(Source data)
**********

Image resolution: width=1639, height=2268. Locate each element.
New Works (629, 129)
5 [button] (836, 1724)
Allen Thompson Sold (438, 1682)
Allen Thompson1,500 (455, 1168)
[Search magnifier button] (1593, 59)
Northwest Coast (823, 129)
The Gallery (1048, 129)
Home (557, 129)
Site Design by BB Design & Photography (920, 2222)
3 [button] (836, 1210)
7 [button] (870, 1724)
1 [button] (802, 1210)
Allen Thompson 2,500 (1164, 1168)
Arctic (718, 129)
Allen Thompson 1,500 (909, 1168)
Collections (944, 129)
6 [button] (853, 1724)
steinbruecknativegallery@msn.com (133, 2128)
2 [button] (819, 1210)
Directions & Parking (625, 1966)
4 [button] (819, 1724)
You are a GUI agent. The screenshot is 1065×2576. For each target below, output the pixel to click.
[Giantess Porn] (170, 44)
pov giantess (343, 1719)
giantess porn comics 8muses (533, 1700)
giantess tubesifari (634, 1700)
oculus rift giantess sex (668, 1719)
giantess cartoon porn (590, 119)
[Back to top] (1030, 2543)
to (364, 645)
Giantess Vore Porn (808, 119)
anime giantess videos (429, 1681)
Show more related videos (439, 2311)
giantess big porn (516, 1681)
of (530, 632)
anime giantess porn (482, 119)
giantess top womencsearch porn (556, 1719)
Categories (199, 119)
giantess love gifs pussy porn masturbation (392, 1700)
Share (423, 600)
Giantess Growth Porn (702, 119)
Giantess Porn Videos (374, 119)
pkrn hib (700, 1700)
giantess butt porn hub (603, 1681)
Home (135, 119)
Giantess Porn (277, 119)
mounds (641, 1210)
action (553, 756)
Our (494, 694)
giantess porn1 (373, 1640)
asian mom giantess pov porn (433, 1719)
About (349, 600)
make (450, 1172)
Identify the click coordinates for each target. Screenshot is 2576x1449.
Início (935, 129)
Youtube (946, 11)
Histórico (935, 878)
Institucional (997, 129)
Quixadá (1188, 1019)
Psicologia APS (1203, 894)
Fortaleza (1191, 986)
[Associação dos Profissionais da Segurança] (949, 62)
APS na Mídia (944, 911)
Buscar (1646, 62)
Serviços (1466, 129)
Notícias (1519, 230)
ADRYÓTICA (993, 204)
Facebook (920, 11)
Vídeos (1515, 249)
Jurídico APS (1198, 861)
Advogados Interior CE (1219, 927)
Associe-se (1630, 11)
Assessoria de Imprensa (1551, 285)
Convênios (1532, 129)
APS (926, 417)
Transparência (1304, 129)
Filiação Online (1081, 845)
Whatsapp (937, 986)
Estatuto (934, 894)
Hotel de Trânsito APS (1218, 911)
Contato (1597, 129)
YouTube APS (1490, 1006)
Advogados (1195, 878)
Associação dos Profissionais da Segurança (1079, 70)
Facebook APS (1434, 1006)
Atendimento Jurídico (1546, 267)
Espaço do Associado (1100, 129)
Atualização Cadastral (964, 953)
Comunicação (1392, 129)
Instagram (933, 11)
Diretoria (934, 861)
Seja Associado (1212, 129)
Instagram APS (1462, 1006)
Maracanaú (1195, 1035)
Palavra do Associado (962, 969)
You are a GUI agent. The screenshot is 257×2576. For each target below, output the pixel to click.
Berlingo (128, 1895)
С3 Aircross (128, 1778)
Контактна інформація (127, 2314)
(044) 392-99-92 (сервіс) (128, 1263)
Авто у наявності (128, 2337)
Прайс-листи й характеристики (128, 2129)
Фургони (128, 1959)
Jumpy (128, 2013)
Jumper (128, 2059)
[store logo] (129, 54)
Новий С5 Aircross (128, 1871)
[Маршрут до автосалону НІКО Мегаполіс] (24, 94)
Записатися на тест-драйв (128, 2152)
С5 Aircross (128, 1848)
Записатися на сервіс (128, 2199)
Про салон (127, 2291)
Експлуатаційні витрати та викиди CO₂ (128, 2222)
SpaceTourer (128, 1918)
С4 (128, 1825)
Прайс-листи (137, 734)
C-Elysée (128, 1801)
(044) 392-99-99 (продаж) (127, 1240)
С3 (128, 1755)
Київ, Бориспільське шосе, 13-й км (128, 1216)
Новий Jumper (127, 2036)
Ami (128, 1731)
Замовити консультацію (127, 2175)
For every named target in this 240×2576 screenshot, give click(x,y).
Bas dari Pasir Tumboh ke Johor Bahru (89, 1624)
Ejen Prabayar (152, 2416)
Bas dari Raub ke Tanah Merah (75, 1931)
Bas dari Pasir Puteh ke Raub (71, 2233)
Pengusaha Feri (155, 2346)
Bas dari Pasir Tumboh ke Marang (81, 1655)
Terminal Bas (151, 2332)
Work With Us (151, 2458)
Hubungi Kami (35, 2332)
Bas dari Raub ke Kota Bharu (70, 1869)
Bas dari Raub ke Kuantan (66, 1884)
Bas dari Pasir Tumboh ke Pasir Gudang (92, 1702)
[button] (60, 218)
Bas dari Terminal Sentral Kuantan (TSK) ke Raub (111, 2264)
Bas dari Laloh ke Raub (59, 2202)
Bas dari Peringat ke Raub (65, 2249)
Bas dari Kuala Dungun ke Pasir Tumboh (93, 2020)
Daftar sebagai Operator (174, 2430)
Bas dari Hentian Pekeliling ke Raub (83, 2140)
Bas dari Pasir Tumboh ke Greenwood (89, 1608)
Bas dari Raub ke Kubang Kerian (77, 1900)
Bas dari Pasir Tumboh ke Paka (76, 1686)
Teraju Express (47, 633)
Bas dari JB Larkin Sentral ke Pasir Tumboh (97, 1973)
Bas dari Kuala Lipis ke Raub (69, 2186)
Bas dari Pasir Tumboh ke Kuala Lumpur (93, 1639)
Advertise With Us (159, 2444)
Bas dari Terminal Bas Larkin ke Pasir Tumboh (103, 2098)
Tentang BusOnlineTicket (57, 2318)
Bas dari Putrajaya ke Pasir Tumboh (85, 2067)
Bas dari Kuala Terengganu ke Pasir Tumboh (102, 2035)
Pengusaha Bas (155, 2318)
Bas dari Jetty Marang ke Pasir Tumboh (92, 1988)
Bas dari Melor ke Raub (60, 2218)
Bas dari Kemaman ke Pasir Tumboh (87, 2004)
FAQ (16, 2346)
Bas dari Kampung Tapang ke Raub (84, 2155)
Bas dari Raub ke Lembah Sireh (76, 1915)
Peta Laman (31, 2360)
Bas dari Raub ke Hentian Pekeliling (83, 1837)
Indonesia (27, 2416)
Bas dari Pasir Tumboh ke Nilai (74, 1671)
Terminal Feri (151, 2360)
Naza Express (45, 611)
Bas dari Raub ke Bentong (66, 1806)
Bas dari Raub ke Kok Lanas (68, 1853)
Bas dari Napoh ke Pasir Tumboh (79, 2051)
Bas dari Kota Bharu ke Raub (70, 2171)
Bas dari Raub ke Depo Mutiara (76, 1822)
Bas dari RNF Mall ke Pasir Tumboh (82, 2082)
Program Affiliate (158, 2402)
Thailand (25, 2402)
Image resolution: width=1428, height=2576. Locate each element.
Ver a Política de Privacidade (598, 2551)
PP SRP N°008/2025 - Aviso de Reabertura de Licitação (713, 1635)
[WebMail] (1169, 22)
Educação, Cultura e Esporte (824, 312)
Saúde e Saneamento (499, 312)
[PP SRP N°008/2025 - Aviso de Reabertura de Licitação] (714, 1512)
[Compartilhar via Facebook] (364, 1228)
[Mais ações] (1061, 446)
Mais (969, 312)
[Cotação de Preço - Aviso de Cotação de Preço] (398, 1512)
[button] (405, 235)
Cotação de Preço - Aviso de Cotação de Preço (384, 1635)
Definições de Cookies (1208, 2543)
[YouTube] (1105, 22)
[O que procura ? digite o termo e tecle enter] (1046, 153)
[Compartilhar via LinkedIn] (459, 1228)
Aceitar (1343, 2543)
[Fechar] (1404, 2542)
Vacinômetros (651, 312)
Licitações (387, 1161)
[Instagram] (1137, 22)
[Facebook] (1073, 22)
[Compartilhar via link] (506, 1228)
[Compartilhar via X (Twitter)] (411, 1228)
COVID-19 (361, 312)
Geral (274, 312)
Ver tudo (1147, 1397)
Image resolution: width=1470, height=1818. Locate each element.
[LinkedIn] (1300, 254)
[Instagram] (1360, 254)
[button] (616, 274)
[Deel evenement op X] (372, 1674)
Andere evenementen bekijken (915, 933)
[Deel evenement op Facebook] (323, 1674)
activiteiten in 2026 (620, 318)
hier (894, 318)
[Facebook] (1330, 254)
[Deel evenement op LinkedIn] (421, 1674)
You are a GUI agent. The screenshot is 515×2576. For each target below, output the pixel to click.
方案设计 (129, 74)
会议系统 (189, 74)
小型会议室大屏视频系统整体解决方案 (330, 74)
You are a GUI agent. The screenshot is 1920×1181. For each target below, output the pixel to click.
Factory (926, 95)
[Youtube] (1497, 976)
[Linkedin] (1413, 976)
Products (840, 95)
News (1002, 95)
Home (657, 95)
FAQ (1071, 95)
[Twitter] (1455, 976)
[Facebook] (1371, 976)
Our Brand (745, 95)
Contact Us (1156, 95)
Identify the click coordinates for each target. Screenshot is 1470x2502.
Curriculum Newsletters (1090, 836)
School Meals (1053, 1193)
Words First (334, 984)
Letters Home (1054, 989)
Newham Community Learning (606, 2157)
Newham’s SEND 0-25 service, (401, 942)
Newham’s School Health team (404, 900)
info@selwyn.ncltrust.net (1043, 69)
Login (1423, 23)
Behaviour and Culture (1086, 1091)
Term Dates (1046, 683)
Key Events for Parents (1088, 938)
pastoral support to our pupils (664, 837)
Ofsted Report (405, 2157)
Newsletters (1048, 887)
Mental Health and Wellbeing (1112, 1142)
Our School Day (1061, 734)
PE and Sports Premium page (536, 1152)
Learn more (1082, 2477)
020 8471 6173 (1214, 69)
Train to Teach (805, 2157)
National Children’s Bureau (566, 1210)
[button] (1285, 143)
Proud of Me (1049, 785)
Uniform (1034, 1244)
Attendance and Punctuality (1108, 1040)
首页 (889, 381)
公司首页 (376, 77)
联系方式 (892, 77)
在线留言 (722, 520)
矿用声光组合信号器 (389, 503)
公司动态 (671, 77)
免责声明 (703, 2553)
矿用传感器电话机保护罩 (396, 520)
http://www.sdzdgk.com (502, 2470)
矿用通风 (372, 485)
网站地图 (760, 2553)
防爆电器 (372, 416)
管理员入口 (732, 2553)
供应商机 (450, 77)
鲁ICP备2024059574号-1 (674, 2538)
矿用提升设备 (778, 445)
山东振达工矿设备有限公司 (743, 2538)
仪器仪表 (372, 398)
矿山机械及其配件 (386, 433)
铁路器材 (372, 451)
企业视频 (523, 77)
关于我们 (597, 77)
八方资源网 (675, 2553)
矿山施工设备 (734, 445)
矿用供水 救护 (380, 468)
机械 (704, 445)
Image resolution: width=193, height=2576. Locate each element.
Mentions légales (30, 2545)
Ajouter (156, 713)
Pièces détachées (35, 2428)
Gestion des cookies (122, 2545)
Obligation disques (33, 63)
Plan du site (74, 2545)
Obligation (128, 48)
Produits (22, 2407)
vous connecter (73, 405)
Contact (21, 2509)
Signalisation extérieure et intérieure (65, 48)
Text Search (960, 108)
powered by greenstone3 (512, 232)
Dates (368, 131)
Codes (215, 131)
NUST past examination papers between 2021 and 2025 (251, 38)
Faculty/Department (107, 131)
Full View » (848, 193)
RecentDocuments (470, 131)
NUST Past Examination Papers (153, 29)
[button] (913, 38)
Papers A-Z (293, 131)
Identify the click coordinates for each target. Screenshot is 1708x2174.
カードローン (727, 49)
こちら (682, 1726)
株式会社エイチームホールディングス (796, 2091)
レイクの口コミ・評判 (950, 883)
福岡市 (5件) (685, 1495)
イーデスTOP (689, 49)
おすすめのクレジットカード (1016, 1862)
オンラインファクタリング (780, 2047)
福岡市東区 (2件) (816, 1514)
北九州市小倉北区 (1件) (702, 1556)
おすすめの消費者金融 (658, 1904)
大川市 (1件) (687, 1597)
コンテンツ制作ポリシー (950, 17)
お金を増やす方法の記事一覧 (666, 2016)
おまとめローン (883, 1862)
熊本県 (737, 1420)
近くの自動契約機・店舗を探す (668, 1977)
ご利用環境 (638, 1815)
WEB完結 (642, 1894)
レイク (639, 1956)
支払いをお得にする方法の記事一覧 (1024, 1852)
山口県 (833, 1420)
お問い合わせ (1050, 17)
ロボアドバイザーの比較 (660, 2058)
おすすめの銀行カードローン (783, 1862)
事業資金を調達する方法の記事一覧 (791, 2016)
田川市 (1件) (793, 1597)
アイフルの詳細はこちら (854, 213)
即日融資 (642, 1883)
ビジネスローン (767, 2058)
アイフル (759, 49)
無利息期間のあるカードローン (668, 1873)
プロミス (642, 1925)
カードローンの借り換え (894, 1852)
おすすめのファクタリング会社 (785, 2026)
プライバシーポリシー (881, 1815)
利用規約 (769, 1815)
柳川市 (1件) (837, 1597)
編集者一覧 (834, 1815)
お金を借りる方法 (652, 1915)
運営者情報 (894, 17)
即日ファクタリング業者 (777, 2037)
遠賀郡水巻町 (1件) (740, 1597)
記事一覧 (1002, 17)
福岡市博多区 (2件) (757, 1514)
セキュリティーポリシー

**********

#### ACTIVITY:
Would you please copy all lines in the data that contain the word "Aviso"?

#### TASK RESPONSE:
PP SRP N°008/2025 - Aviso de Reabertura de Licitação (713, 1635)
[PP SRP N°008/2025 - Aviso de Reabertura de Licitação] (714, 1512)
[Cotação de Preço - Aviso de Cotação de Preço] (398, 1512)
Cotação de Preço - Aviso de Cotação de Preço (384, 1635)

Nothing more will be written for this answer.